Sengupta et al’s article sought to describe computational thinking as a scientific process that also involves inquiry and problem solving. Computational thinking was also described as a science as a practice theory, which includes modeling and representational forms. The article placed computational thinking into science and math standards, citing that their similar cognitive processes for reasoning.
Grover and Pea’s article described computational thinking as information processing so that a solution may be sought out by a processing agent or through a set of instructions. The National Science Foundation has listed seven big ideas for computational thinking. The last big idea says that computing enables innovation in other fields or subject areas. Effective pedagogical approaches to computational thinking are still being developed; curriculum and assessment are still being developed.
Between both articles computational thinking was described as a thought process that describes problems such that they may be solved simplistically, such as by an algorithm.

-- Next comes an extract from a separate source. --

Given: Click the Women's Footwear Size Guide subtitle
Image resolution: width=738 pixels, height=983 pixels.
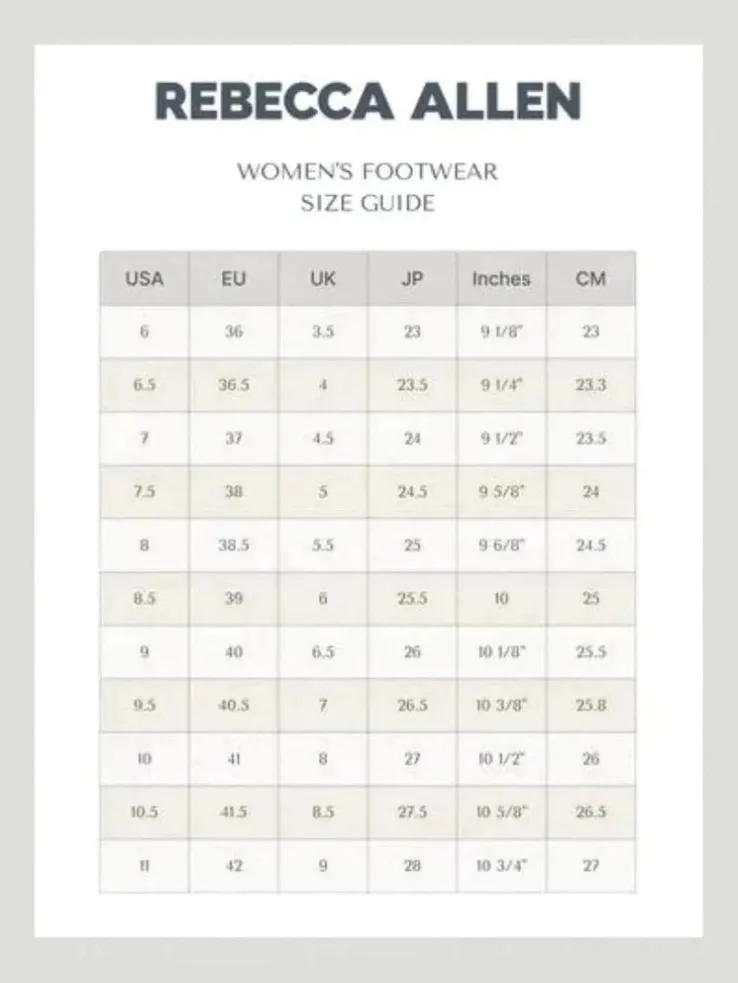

Computational thinking should be described as a science as it involves inquiry and creation of ideas and artifacts. Also, both articles ask important questions such as what is the best pedagogical approach to computational thinking and how can instructors scaffold computer science so that the content is challenging for students with little to large background knowledge. Both articles agree that pedagogical approaches to computational thinking are still being developed and that the most effective ways are still yet to be sought out. Computational thinking has a great importance in how frequently technology is used currently. Both articles stressed the importance of preparing students to be problem solvers; computational thinking develops this skill set as a science.